La auténtica guitarra de aire

¿Quién no se paró frente al espejo alguna vez, a tocar una guitarra de aire al compás del riff de Sultans of Swing, aquel himno de Dire Straits? Buenas noticias: el nuevo disco solista de Mark Knopfler, Sailing to Philadelphia, ofrece múltiples oportunidades para volver a pararse frente al espejo y hacer el ridículo a solas, como corresponde.

Por RODRIGO FRESAN,
desde Barcelona

En la jerga rock-slang anglosajona, “air guitar” es la imagen utilizada para designar una actitud un tanto vergonzante y definitivamente adolescente: eso de hacer que uno toca una guitarra imaginaria mientras en el acné de nuestros equipos de sonido suena un riff de alguno de esos tipos que parecen haber nacido con una púa en los dedos. Así, uno posa frente al espejo con la puerta cerrada y elige un aire eléctrico de Hendrix o Santana (esos que hacen caras raras cuando tocan), o un aire místico de George Harrison (uno que nunca hizo una cara rara en toda su vida), o la pirotécnica druida-blue-tentacular de Jimmy Page, o el minimax cyberpunk de The Edge. Detalle importante: los mejores guitarristas de aire son, siempre, los que no saben tocar guitarra, porque esto les permite imaginativos movimientos digitales seguramente imposibles para el más consumado virtuoso. Yo no sabía tocar guitarra, sigo sin saber tocar guitarra pero –lo confieso– a la hora de mis triunfales solos a solas yo siempre quise ser Mark Knopfler.
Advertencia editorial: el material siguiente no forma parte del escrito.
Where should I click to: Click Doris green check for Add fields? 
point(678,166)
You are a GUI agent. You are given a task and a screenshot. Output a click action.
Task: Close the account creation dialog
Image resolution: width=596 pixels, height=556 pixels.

Ayudaba que Knopfler no hiciera caras raras, que tuviera la nariz grande, el pelo chico y los ojos medio caídos, que su arma fuera una Fender Stratocaster (mi guitarra favorita), que se vistiera normalito tirando a mal y que fuera el líder de un pequeño gran grupo llamado Dire Straits, cuyo nombre podría traducirse como Situaciones Espantosas.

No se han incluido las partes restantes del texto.